-- MATERIAL PROVIDED follows --

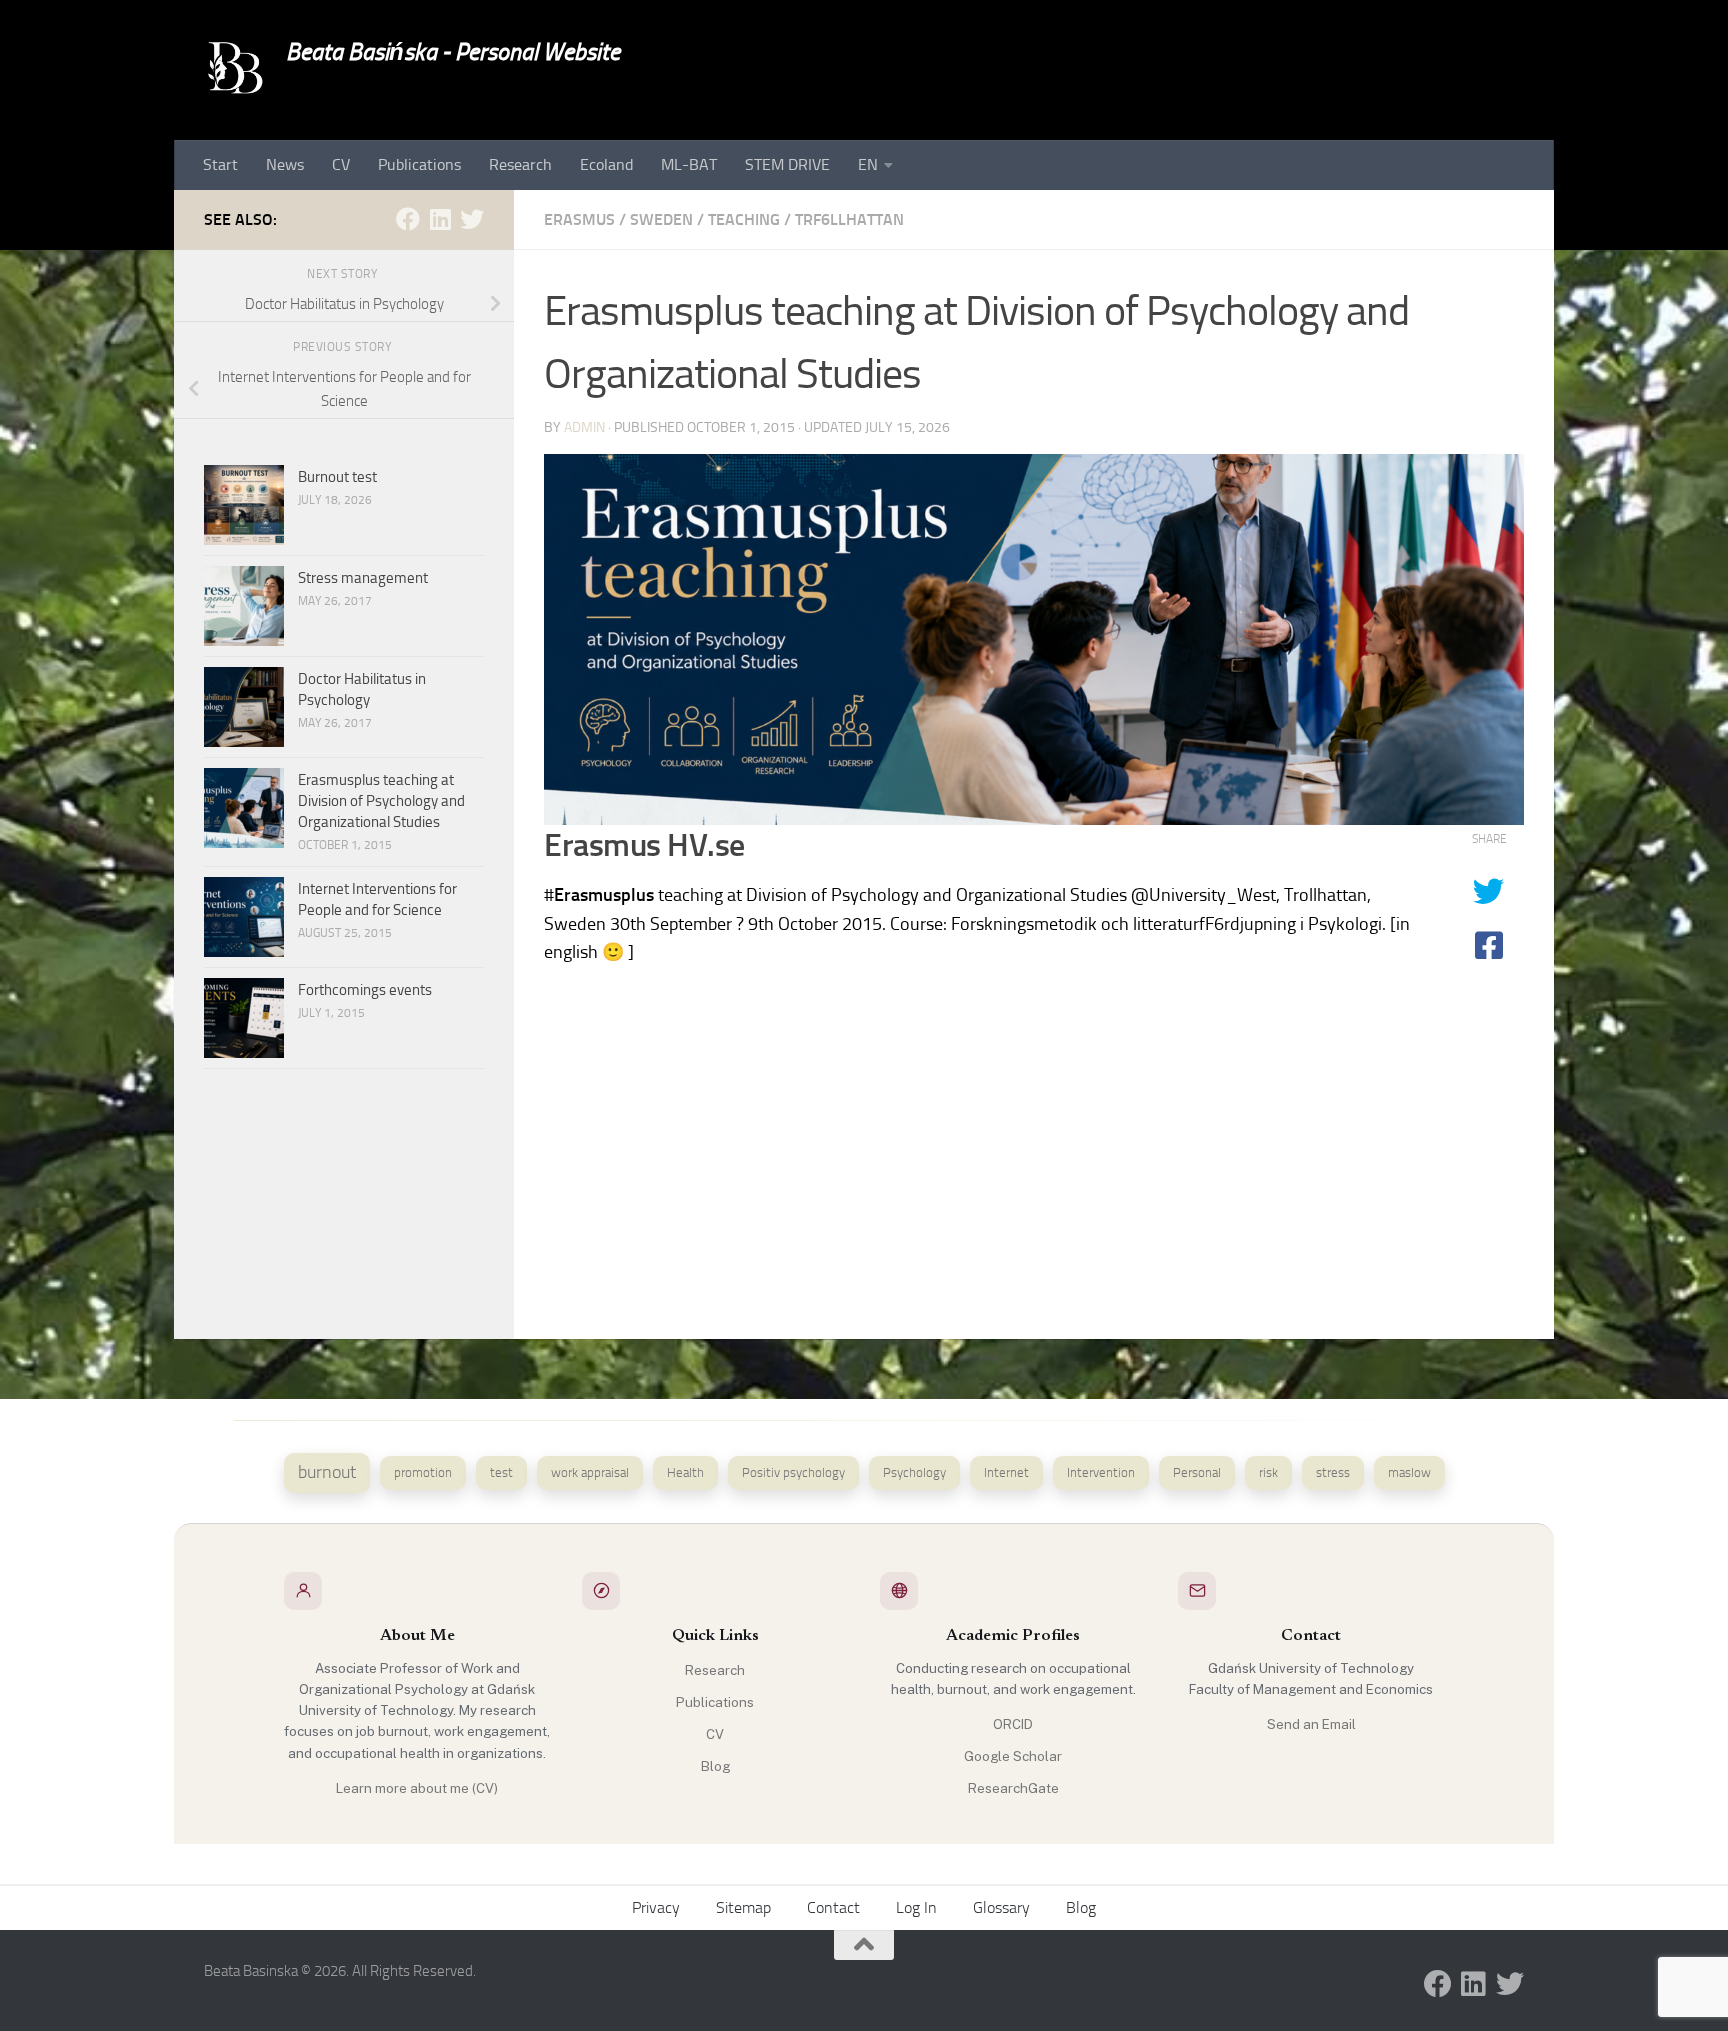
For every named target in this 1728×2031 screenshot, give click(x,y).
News (285, 164)
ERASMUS (579, 219)
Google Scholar (1013, 1756)
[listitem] (327, 1473)
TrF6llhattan (849, 219)
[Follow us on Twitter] (472, 219)
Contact (833, 1907)
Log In (916, 1907)
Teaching (744, 219)
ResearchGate (1013, 1788)
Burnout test (337, 477)
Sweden (661, 219)
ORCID (1013, 1724)
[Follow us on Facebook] (408, 219)
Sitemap (743, 1907)
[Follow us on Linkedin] (440, 219)
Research (520, 164)
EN (868, 164)
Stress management (363, 578)
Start (220, 164)
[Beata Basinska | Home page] (235, 70)
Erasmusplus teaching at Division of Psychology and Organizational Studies (381, 801)
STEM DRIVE (787, 164)
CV (341, 164)
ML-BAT (689, 164)
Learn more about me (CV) (417, 1788)
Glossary (1001, 1907)
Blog (715, 1766)
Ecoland (606, 164)
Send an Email (1311, 1724)
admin (584, 427)
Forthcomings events (365, 990)
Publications (419, 164)
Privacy (656, 1907)
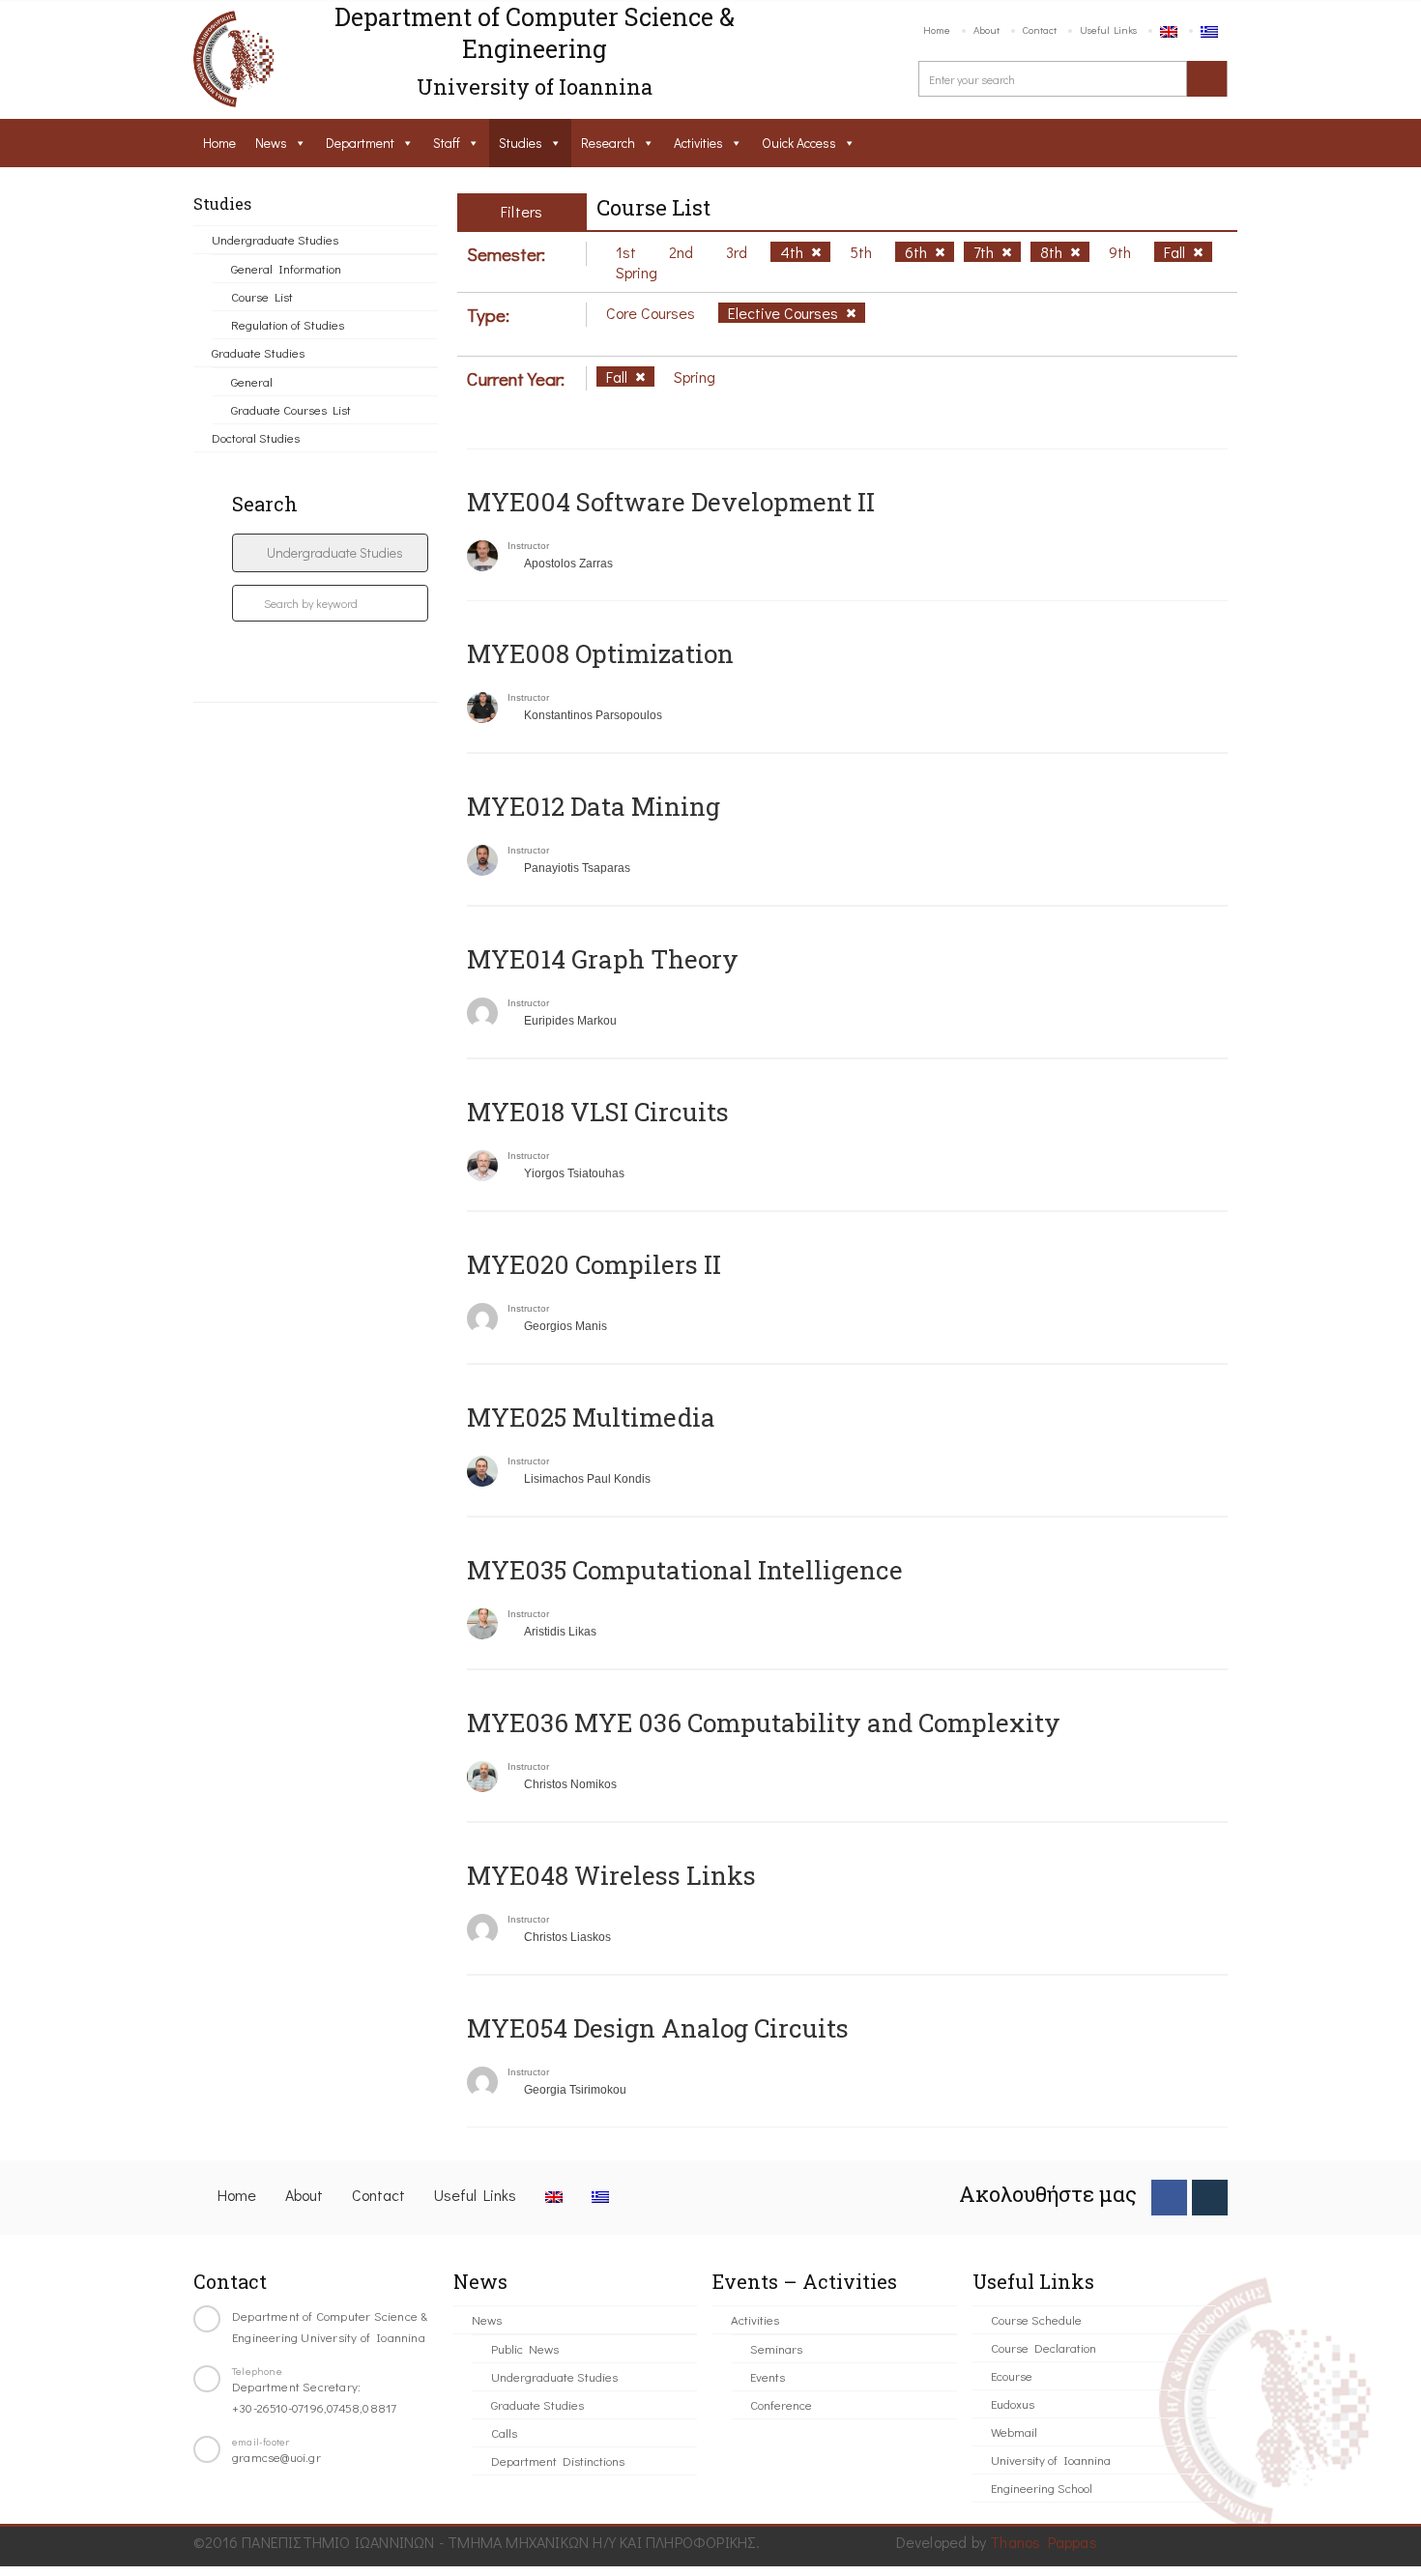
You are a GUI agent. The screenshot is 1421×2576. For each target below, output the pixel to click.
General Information (286, 268)
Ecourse (1011, 2375)
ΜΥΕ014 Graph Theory (603, 958)
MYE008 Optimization (600, 653)
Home (936, 29)
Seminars (776, 2348)
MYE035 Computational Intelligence (685, 1569)
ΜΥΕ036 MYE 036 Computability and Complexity (763, 1722)
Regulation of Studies (287, 324)
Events (767, 2376)
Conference (781, 2404)
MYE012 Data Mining (593, 806)
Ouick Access (799, 142)
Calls (504, 2432)
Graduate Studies (258, 352)
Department (360, 142)
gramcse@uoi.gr (276, 2456)
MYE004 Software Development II (671, 501)
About (986, 29)
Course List (262, 296)
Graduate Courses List (291, 409)
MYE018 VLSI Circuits (598, 1111)
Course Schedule (1036, 2319)
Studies (520, 142)
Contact (1040, 29)
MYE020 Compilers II (594, 1264)
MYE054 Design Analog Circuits (658, 2028)
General (252, 381)
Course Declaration (1043, 2347)
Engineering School (1041, 2487)
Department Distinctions (557, 2460)
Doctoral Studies (256, 437)
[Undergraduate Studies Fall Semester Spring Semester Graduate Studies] (330, 553)
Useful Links (1108, 29)
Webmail (1014, 2431)
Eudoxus (1012, 2403)
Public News (525, 2348)
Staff (446, 142)
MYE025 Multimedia (591, 1417)
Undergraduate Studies (275, 239)
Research (608, 142)
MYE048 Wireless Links (611, 1875)
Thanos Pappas (1043, 2542)
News (271, 142)
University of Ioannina (1051, 2459)
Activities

-- MATERIAL PROVIDED concluded --

◆ **TASK STATEMENT**: What belongs in the answer is each line above, reproduced exactly, and no picture.

◆ **TASK RESPONSE**:
For every named target in this 1728×2031 screenshot, give click(x,y).
News (285, 164)
ERASMUS (579, 219)
Google Scholar (1013, 1756)
[listitem] (327, 1473)
TrF6llhattan (849, 219)
[Follow us on Twitter] (472, 219)
Contact (833, 1907)
Log In (916, 1907)
Teaching (744, 219)
ResearchGate (1013, 1788)
Burnout test (337, 477)
Sweden (661, 219)
ORCID (1013, 1724)
[Follow us on Facebook] (408, 219)
Sitemap (743, 1907)
[Follow us on Linkedin] (440, 219)
Research (520, 164)
EN (868, 164)
Stress management (363, 578)
Start (220, 164)
[Beata Basinska | Home page] (235, 70)
Erasmusplus teaching at Division of Psychology and Organizational Studies (381, 801)
STEM DRIVE (787, 164)
CV (341, 164)
ML-BAT (689, 164)
Learn more about me (CV) (417, 1788)
Glossary (1001, 1907)
Blog (715, 1766)
Ecoland (606, 164)
Send an Email (1311, 1724)
admin (584, 427)
Forthcomings events (365, 990)
Publications (419, 164)
Privacy (656, 1907)
You are a GUI agent. The screenshot is 1421×2576. For each target below, output the pixel to click.
General Information (286, 268)
Ecourse (1011, 2375)
ΜΥΕ014 Graph Theory (603, 958)
MYE008 Optimization (600, 653)
Home (936, 29)
Seminars (776, 2348)
MYE035 Computational Intelligence (685, 1569)
ΜΥΕ036 MYE 036 Computability and Complexity (763, 1722)
Regulation of Studies (287, 324)
Events (767, 2376)
Conference (781, 2404)
MYE012 Data Mining (593, 806)
Ouick Access (799, 142)
Calls (504, 2432)
Graduate Studies (258, 352)
Department (360, 142)
gramcse@uoi.gr (276, 2456)
MYE004 Software Development II (671, 501)
About (986, 29)
Course List (262, 296)
Graduate Courses List (291, 409)
MYE018 VLSI Circuits (598, 1111)
Course Schedule (1036, 2319)
Studies (520, 142)
Contact (1040, 29)
MYE020 Compilers II (594, 1264)
MYE054 Design Analog Circuits (658, 2028)
General (252, 381)
Course Declaration (1043, 2347)
Engineering School (1041, 2487)
Department Distinctions (557, 2460)
Doctoral Studies (256, 437)
[Undergraduate Studies Fall Semester Spring Semester Graduate Studies] (330, 553)
Useful Links (1108, 29)
Webmail (1014, 2431)
Eudoxus (1012, 2403)
Public News (525, 2348)
Staff (446, 142)
MYE025 Multimedia (591, 1417)
Undergraduate Studies (275, 239)
Research (608, 142)
MYE048 Wireless Links (611, 1875)
Thanos Pappas (1043, 2542)
News (271, 142)
University of Ioannina (1051, 2459)
Activities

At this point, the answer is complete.